Team-based approach to health care starts at school

A team of students from different colleges and programs cooperate during a simulation exercise.

By Addy Hatch

Crimson scrubs, white lab coats and black polo shirts mingled in the basement of the College of Nursing this week as an interprofessional simulation got under way. The scenario: a Cougar football player collapses in 97-degree heat in the afternoon session of “daily doubles” practice.

Teams included students from WSU Spokane’s College of Nursing and College of Pharmacy, the University’s Athletic Training and Nutrition Exercise and Physiology programs, and the University of Washington’s MEDEX Northwest physician assistant program.

Interprofessional education in health care means students from different professions working together from the very beginning of their training, learning from each other, and learning to respect each other, cooperate and communicate. When that interprofessional approach is transferred to health care, evidence and experience says the outcomes will include lower costs, higher patient satisfaction and better community health. Both the World Health Organization and the Institute for Medicine advocate interprofessional education and practice for those reasons.

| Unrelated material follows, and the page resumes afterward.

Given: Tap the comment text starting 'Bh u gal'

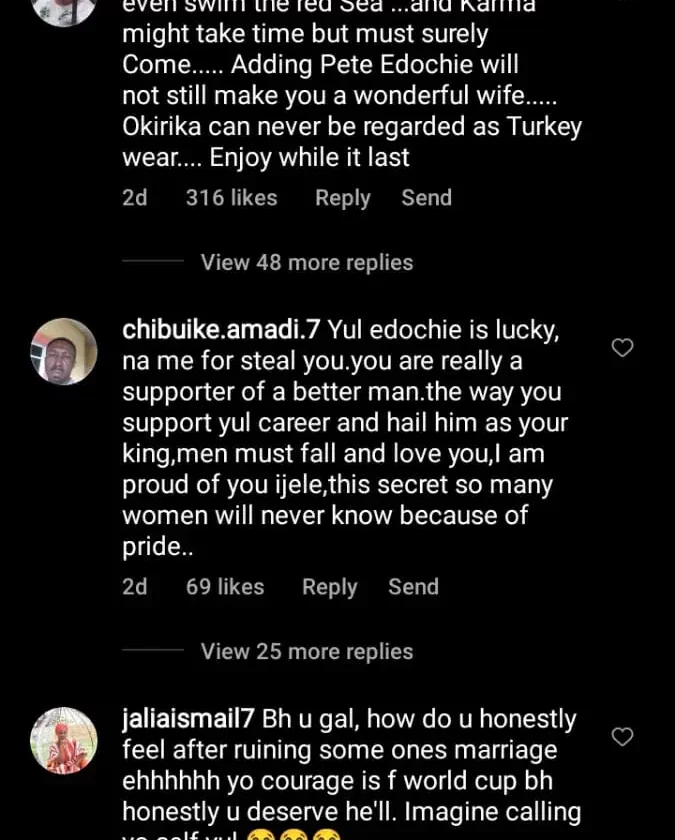Looking at the screenshot, I should click(x=350, y=763).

Before the simulation, students took part in an ice-breaking exercise involving building paper chains. Barbara Richardson, PhD, MN, and director of Riverpoint Interprofessional Education and Research, led the students through some of the immediate lessons: situational awareness, the need to have a leader, the importance of having someone keep track of time, and if you don’t agree with something the group is doing, speak up.

“It scares me a lot that medical errors are the third-leading cause of death in the United States,” Richardson told the students. “More than 200,000 people a year die of medical errors, approximately 75 percent of which are caused by miscommunication. That’s why it’s imperative we learn to speak up.”

Then students headed to the sim labs, where athletic training and nutrition and exercise physiology students evaluated and transported a man playing the “football player” from the field. Next, nursing, pharmacy and PA students took over on a mannequin who eventually went into cardiac arrest, requiring resuscitation.

When it was over – and the football player was saved – the teams gathered for a debrief, getting feedback from faculty and from each other. They talked about problems getting the spine board in just the right place, how one group forgot to communicate vitals to another, and how much physical exertion is required to administer CPR. Said one instructor, “It’s a lot harder than it looks, especially on TV.”